Saturday, November 10, 2018

TORONTO'S MENACING PEDESTRIANS


THEY CAN'T WALK AND TALK

Just an easy drive down a street near my home but then a yuppie couple tried to lope through the stop sign and gave me an haughty glare when I didn't brake.
They wore the latest gear, which showed off her slim long legs, of course. She was towing a dog on a leash and he was pushing a baby carriage streamlined for 10 km/h. They were a postcard couple celebrating the idiocy of suburban life when you ignore who has the right-of-way when galloping along by foot or bike.
Earlier, I was driving east of Stephen Dr. on The Queensway where a traffic light delays all the traffic from the important Humber River crossing and the giant Food Terminal just so motorists can access the plaza jammed between the road and the transportation corridors.
(Plaza owners have more clout at City Hall than motorists on major roads, so we have to wait so they can accommodate shoppers.)
A flashing and screeching ambulance was zigzagging through the normal jam when it had to brake so quickly I visualized the patient shooting off the gurney.

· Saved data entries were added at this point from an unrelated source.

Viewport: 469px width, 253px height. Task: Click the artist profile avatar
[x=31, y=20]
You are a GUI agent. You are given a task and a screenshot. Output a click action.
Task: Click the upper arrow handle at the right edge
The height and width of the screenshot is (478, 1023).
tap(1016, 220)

Why? Because some guy with a parka hood wrapped around his numbskull decided to run across against the red in front of the ambulance.
Unfortunately, all my anecdotes here are just from one week and aren't that unusual.
I was asking a cousin who is a retired Toronto fire captain about all the louts who interfere with the passage of emergency vehicles like fire engines, ignoring the lights and sirens, and he agreed it was far too common. He blamed air conditioning and stereos for all the drivers who just don't hear the sirens. (But then there are some jerks on foot who must ignore the sirens. And those who skulk down side streets at night dressed like robbers as if they want to be hit for the law suit money.)
I had crossed College at University on the way to TGH when a young woman yakking on her cell  walked into me. Her wingman was also on her phone. She kept talking and trying to push through me, ignoring my cane. When I bellowed into the one free ear, she looked up, grunted an apology and walked around me, continuing to talk as she then crossed eight lanes. Of  course the light changed long before she made it.
This column is not triggered by the unfortunate peak of pedestrian accidents on that recent cold and rainy day. Toronto is blessed by not having more such days because I find that a routine car trip around most side streets in this city is like playing dice with the Devil because of pedestrians who just don't seem to give a damn.
It certainly culminated this Halloween when there were so many hunting packs of kids in my neighbours, with parents and flashlights riding herd as if they were on a cattle drive, that I wished I had hibernated. There were a lot of lighted cell phones I threaded down the street.
What's the sense of worrying about proper X-walk use and blatant jaywalking if too many other  pedestrians concentrate only on their cells as they cross the busiest intersections. You can be monitoring  the other traffic when you want to make a simple turn only to find some pedestrian on a phone jumps off the curb without looking and starts striding across as if they were ambling down a beach.
Believe me, when it comes to this topic, the shoe really has been on the other foot. After all my experiences, no wonder I became a godfather of the RIDE program and a director of the Ontario Safety League, Ontario's oldest safety organization.
As a pedestrian, I was hit and thrown up on the hood of a car by a man making a right turn just blocks from my home. He still hasn't seen me.
 I was either the first, or one of the first, X-walk accidents in Toronto. On the first morning they were legal, I braked hard on the Danforth when a woman ran into the X-walk and I was rammed from behind in my beloved collectors' Austin Healey.
I have been hit twice by cyclists when leaving downtown Toronto restaurants and then as a cyclist crashed into a ditch by a dump truck.
There are municipalities who are considering or have banned cell phone use by pedestrians at intersections. Toronto should too. Surely extreme cases are as dangerous as jay walking or X-walk breaches.
There is agreement that the war against distracted driving is a great safety idea.
Why not a legal war against distracted walking? It doesn't matter that the result is not as dangerous as a car crashing into you. It's more than just an annoyance, as I can assure you when considering the bruise on my leg from my latest encounter.